» Records:
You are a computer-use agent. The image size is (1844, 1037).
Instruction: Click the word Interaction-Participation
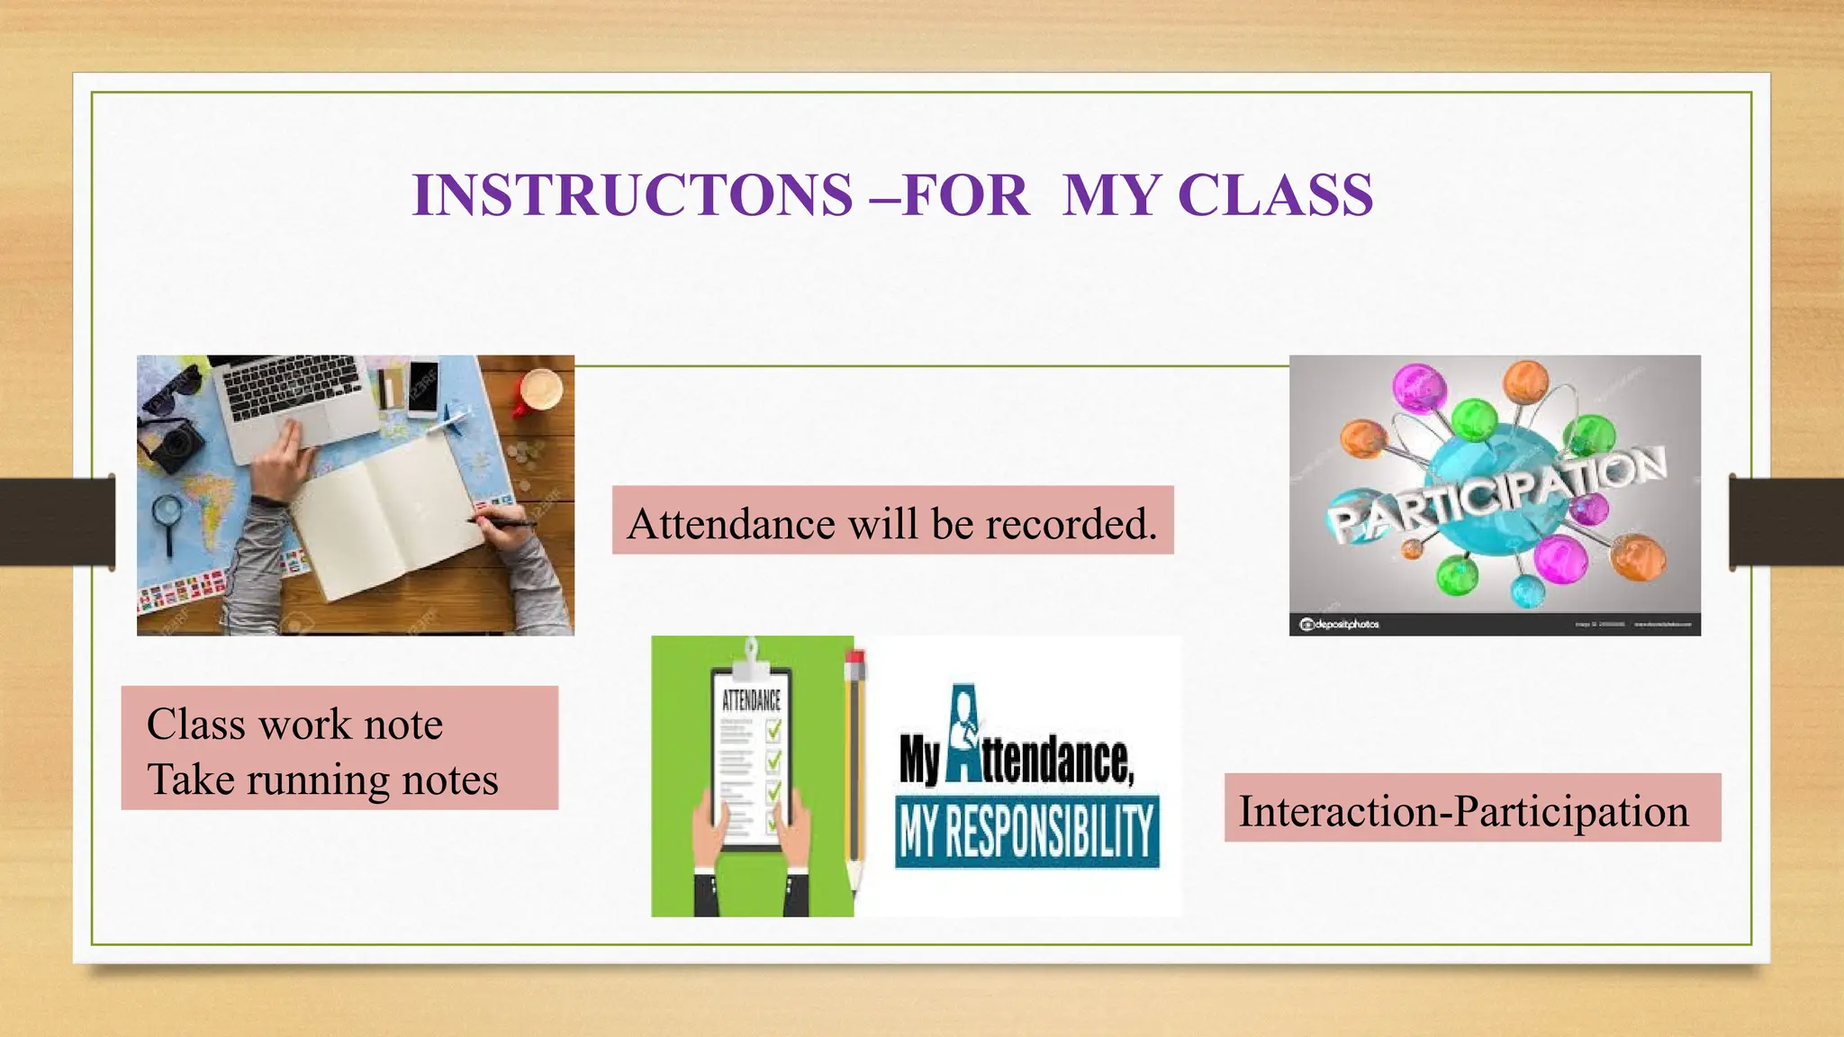pos(1463,811)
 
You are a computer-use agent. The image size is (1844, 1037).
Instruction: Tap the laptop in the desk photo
pos(297,396)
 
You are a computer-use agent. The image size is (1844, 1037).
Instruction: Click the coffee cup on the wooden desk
pos(540,391)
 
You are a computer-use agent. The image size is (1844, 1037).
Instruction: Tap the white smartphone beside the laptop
pos(422,388)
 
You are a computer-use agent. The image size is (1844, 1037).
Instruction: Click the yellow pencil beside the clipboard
pos(854,765)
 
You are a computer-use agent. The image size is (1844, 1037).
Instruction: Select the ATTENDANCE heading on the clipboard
pos(752,700)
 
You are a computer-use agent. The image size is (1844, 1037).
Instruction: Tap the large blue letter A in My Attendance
pos(965,734)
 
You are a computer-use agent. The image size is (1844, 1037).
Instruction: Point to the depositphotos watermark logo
pos(1339,624)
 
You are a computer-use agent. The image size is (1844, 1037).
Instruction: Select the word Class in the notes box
pos(195,725)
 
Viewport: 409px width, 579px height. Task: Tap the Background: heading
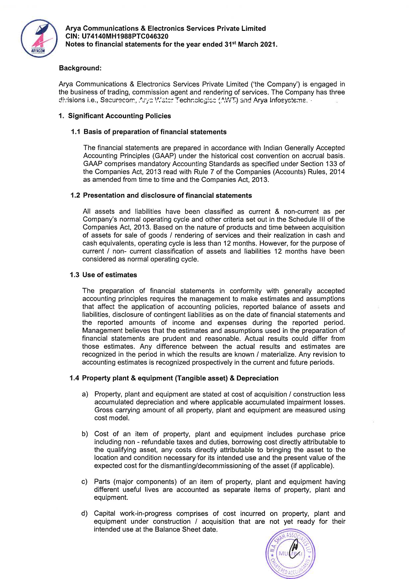(80, 68)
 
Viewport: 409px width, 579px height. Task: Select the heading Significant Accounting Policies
(120, 116)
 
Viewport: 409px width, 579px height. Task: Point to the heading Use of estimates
(110, 275)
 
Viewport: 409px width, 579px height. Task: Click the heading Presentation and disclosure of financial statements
(167, 196)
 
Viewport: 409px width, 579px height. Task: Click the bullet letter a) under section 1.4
(85, 394)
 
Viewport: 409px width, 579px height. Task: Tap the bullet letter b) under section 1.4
(85, 434)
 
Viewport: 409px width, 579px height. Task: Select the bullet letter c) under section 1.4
(85, 482)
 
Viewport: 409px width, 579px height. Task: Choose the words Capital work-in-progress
(133, 514)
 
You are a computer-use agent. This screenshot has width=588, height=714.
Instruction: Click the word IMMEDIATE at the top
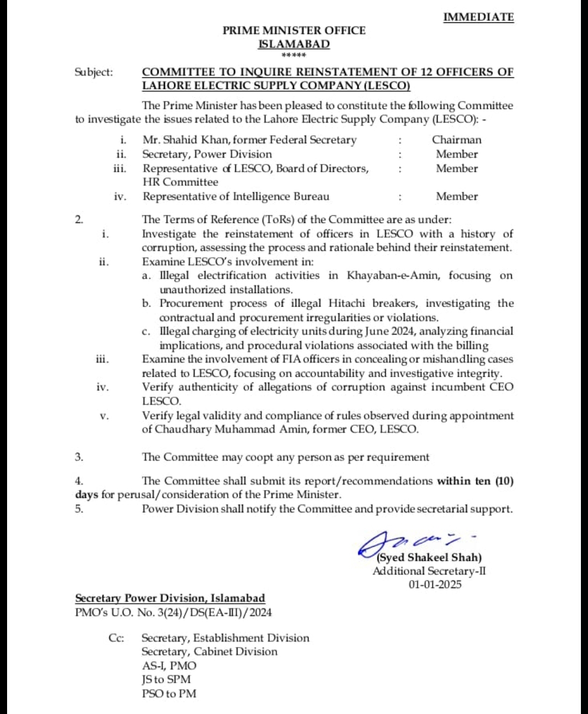tap(478, 17)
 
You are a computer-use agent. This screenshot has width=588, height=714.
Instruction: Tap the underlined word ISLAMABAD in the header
tap(294, 44)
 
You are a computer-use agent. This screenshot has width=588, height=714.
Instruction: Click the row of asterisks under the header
tap(294, 56)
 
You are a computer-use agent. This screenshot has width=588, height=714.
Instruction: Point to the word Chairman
tap(457, 140)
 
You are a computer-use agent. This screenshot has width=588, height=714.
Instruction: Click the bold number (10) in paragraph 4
tap(504, 481)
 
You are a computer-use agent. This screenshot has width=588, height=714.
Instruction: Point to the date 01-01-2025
tap(434, 585)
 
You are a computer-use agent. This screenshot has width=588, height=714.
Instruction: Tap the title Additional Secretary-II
tap(429, 571)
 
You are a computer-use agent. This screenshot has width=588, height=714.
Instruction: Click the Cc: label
tap(116, 638)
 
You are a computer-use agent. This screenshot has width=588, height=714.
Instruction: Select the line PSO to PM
tap(169, 693)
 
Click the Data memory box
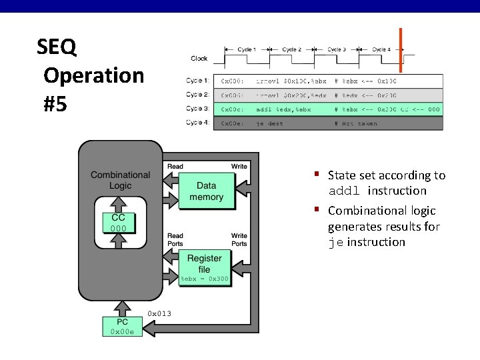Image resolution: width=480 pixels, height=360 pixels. click(206, 191)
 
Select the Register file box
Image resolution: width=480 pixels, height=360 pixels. click(204, 263)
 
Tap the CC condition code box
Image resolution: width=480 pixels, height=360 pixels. click(118, 223)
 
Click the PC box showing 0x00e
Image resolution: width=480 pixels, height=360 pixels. click(121, 327)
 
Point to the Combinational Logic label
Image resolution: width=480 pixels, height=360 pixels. click(120, 180)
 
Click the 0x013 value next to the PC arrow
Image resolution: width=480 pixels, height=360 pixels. click(159, 313)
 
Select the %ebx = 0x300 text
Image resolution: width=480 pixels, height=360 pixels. click(204, 279)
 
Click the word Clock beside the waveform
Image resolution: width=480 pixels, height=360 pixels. click(199, 59)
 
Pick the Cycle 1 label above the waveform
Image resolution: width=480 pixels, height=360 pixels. click(246, 49)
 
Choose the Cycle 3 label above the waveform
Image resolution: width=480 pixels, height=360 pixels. click(335, 49)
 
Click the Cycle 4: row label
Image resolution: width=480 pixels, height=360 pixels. click(197, 123)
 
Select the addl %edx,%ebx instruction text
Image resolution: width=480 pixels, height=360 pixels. click(283, 109)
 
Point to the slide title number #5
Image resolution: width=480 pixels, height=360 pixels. click(55, 104)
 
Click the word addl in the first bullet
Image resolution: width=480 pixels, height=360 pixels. click(344, 191)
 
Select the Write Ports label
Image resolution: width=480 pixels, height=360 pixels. click(239, 239)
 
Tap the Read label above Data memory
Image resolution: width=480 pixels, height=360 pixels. click(175, 166)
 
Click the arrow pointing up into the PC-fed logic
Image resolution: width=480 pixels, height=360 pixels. click(121, 307)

» Exercise objective: Rewrite all of the material above, changing "computer-use agent" to "GUI agent" wherever it occurs and keeping everything else the same. Leave out the pictures.

» Exercise response:
You are a GUI agent. The image size is (1844, 1037).
Instruction: Click the word Interaction-Participation
pos(1463,811)
 
You are a GUI agent. The image size is (1844, 1037).
Instruction: Tap the laptop in the desk photo
pos(297,396)
 
You are a GUI agent. The image size is (1844, 1037).
Instruction: Click the coffee cup on the wooden desk
pos(540,391)
 
You are a GUI agent. The image size is (1844, 1037).
Instruction: Tap the white smartphone beside the laptop
pos(422,388)
 
You are a GUI agent. The image size is (1844, 1037).
Instruction: Click the yellow pencil beside the clipboard
pos(854,765)
 
You are a GUI agent. The image size is (1844, 1037).
Instruction: Select the ATTENDANCE heading on the clipboard
pos(752,700)
 
You are a GUI agent. The image size is (1844, 1037).
Instruction: Tap the large blue letter A in My Attendance
pos(965,734)
 
You are a GUI agent. The image size is (1844, 1037).
Instruction: Point to the depositphotos watermark logo
pos(1339,624)
 
You are a GUI agent. The image size is (1844, 1037).
Instruction: Select the word Class in the notes box
pos(195,725)
 
Viewport: 409px width, 579px height. Task: Tap the Background: heading
(80, 68)
 
Viewport: 409px width, 579px height. Task: Select the heading Significant Accounting Policies
(120, 116)
 
Viewport: 409px width, 579px height. Task: Point to the heading Use of estimates
(110, 275)
 
Viewport: 409px width, 579px height. Task: Click the heading Presentation and disclosure of financial statements
(167, 196)
 
Viewport: 409px width, 579px height. Task: Click the bullet letter a) under section 1.4
(85, 394)
 
Viewport: 409px width, 579px height. Task: Tap the bullet letter b) under section 1.4
(85, 434)
 
Viewport: 409px width, 579px height. Task: Select the bullet letter c) under section 1.4
(85, 482)
 
Viewport: 409px width, 579px height. Task: Choose the words Capital work-in-progress
(133, 514)
 
You are a GUI agent. This screenshot has width=588, height=714.
Instruction: Click the word IMMEDIATE at the top
tap(478, 17)
 
You are a GUI agent. This screenshot has width=588, height=714.
Instruction: Tap the underlined word ISLAMABAD in the header
tap(294, 44)
 
You are a GUI agent. This screenshot has width=588, height=714.
Instruction: Click the row of asterisks under the header
tap(294, 56)
 
You are a GUI agent. This screenshot has width=588, height=714.
Instruction: Point to the word Chairman
tap(457, 140)
 
You are a GUI agent. This screenshot has width=588, height=714.
Instruction: Click the bold number (10) in paragraph 4
tap(504, 481)
 
You are a GUI agent. This screenshot has width=588, height=714.
Instruction: Point to the date 01-01-2025
tap(434, 585)
 
You are a GUI agent. This screenshot has width=588, height=714.
Instruction: Tap the title Additional Secretary-II
tap(429, 571)
 
You are a GUI agent. This screenshot has width=588, height=714.
Instruction: Click the Cc: label
tap(116, 638)
 
You are a GUI agent. This screenshot has width=588, height=714.
Instruction: Select the line PSO to PM
tap(169, 693)
 
Click the Data memory box
Image resolution: width=480 pixels, height=360 pixels. click(206, 191)
 
Select the Register file box
Image resolution: width=480 pixels, height=360 pixels. click(204, 263)
 
Tap the CC condition code box
Image resolution: width=480 pixels, height=360 pixels. click(118, 223)
 
Click the PC box showing 0x00e
Image resolution: width=480 pixels, height=360 pixels. click(121, 327)
 
Point to the Combinational Logic label
Image resolution: width=480 pixels, height=360 pixels. click(120, 180)
 
Click the 0x013 value next to the PC arrow
Image resolution: width=480 pixels, height=360 pixels. click(159, 313)
 
Select the %ebx = 0x300 text
Image resolution: width=480 pixels, height=360 pixels. click(204, 279)
 
Click the word Clock beside the waveform
Image resolution: width=480 pixels, height=360 pixels. click(199, 59)
 
Pick the Cycle 1 label above the waveform
Image resolution: width=480 pixels, height=360 pixels. click(246, 49)
 
Choose the Cycle 3 label above the waveform
Image resolution: width=480 pixels, height=360 pixels. click(335, 49)
 
Click the Cycle 4: row label
Image resolution: width=480 pixels, height=360 pixels. click(197, 123)
 
Select the addl %edx,%ebx instruction text
Image resolution: width=480 pixels, height=360 pixels. click(283, 109)
 
Point to the slide title number #5
Image resolution: width=480 pixels, height=360 pixels. click(55, 104)
 
Click the word addl in the first bullet
Image resolution: width=480 pixels, height=360 pixels. click(344, 191)
 
Select the Write Ports label
Image resolution: width=480 pixels, height=360 pixels. click(239, 239)
 
Tap the Read label above Data memory
Image resolution: width=480 pixels, height=360 pixels. click(175, 166)
 
Click the arrow pointing up into the PC-fed logic
Image resolution: width=480 pixels, height=360 pixels. click(121, 307)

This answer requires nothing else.